ライダーは対ステルスセンサーになる?
宇宙航空研究開発機構が、晴天乱流を検知するシステムの開発を、米ボーイング社と共同で行うことが発表されました。
「晴天時の乱気流検知、米と共同開発へ」(読売新聞10年2月3日)
どうやってやるつもりなんだ?
と思ったのですが、電波の代わりにレーザーを使用するレーザーレーダー、「ライダー(LIDAR)」を利用するシステムだということです。
このシステムは、空中の水滴やちりなどに当たって反射してくる光をとらえて、晴天乱流を検知するとのことですが、ライダーはレーダーに比べ波長が短いため、こういった事に向いているものです。
学術用途以外は、どこまで実用になるのかと思っていましたが、ここまで話が進んでいるとなると大分実用的なものになりそうです。
晴天乱流の検知ができるとなれば、航空安全上すばらしい事なのですが、今回の記事を見て思った一つことがあります。
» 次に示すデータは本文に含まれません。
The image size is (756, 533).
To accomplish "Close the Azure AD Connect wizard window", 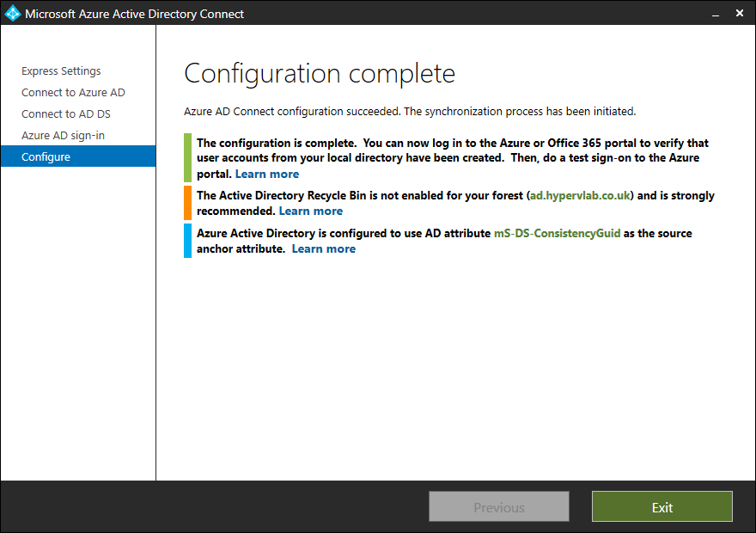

それは、晴天乱流を検知できるレベルであれば、航空機の飛行によって乱される空気の動きも検知できるのではないか。
とすれば、ライダーを使ってステルス機の検知もできそうな気がします。
ライダーによってステルス機を直接捜索することに関しては、レーザーが電波と同じ電磁波であり、機体表面で正規反射されれば、機体表面の工夫だけで電波用の4ローブのRCSパターンを活用されてしまうでしょうが、エアロゾル利用の技術なら、簡単には回避できるとは思えません。
もっとも、アクティブ捜索をする時点で逆にこちらが見つかりそうですが……
今のところ、15km程度の捜索範囲しかないようですし。
まだまだ発展途上の技術なので、ライダーでの対ステルスを語るのは鬼でなくても笑いそうな話ですが、可能性としては面白そうな気がします。